There may not be one best method for fire ant control, especially in large areas. Your objective should be to find the method or methods that are most cost-effective, environmentally sound, and fit your tolerance level for fire ants.
In areas where these ants do not present problems, doing nothing is one option. Another option is to implement an integrated pest management program (IPM). IPM incorporates biological pest control methods and selective use of insecticides.
A vegetable garden that is frequently tilled may have fewer fire ant mounds because tilling disturbs the fire ants and causes them to move. However, some mounds will persist, such as those that are too close to the individual vegetable plants to adequately be disturbed by tilling, or in gardens that are heavily mulched for weed control. In these cases fire ant baits or mound treatments may be necessary.
Gardeners who have tried to eliminate fire ant colonies know there is no shortage of advice on how to get to rid of the mounds, but few truly effective methods.

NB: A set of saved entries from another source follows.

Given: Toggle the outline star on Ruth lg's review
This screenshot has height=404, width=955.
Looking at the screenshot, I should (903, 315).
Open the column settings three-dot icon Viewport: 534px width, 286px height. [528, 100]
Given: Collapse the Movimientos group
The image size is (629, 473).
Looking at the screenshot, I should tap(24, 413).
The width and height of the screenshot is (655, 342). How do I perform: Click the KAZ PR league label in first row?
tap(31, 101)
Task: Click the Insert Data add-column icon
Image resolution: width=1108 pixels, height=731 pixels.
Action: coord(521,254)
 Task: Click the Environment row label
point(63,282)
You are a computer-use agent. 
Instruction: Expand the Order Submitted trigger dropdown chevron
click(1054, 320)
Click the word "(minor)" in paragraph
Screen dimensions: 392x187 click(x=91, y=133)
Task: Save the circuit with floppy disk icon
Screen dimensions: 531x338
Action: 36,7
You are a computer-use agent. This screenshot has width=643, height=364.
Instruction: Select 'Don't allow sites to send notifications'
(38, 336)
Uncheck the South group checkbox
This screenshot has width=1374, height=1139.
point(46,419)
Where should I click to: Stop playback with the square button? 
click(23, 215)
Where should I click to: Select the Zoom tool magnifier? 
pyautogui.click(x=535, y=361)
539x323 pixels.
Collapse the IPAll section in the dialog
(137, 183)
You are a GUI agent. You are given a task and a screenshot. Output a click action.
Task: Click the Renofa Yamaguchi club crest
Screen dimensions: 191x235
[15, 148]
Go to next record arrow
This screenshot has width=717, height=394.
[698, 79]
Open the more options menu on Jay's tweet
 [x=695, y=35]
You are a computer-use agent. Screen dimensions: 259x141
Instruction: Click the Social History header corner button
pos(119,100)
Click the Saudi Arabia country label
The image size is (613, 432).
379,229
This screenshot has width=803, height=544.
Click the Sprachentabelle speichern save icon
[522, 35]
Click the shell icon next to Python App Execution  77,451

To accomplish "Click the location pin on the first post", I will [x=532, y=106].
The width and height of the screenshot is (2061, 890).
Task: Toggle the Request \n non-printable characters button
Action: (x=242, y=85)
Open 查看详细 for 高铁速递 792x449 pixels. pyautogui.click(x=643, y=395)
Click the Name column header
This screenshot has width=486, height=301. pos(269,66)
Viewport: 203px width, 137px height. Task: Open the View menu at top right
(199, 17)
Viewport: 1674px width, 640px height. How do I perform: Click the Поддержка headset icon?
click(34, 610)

But does that mean you need to turn to a toxic solution?
Effective. This is one of the simplest ways of dealing with one or two problem colonies. Basically, the procedure is to rapidly dig the mound and a foot or so of soil under the mound and dump it into one or several large buckets. Sprinkling the bucket and shovel with baby powder or cornstarch before you starts keeps the ants from climbing out of them. Remember to tuck your pants into your socks to keep the ants where you can see them.
Dig up the soil at a time of day when most of the colony is in the mound. In the spring, the best time is usually mid- to late morning. In the summer, it might be early morning.
Once the ants are in the bucket, you can choose to drown the ants or simply to carry them to some place where they are not a problem. If you choose to drown the ants, add a generous squirt of dish soap, water from a hose, and stir to mix the soap throughout the mud in the bucket. The soap breaks the surface tension and drowns the ants much more quickly. It usually takes overnight to kill the ants. In the heat of the summer, they will probably drown faster, but on cool days in the spring, it may take longer. It is best not to fill the buckets more than three-quarters full of ants and dirt so there is room to add the water.
Effective.Pouring hot water on the mounds is effective and environmentally friendly, but may require 3 or 4 applications to kill the colony. Water should be at least scalding hot, but does not need to be boiling. This works best when you use 3 to 4 gallons of water in each application. WARNING: Hot water kills grass and shrubbery and may cause severe burns if spilled onto skin.
Effective. Little crystals of silica are supposed to scratch the ant’s cuticle so they dehydrate and die. Indeed, if you take a colony of ants and shake them up in bag with diatomaceous earth, about half die. But when you use it on ants outside they usually find ways to avoid it so not many ants are killed. They will not eat it in food and foraging ants do not track it into colonies where it might kill the queen or young fire ants.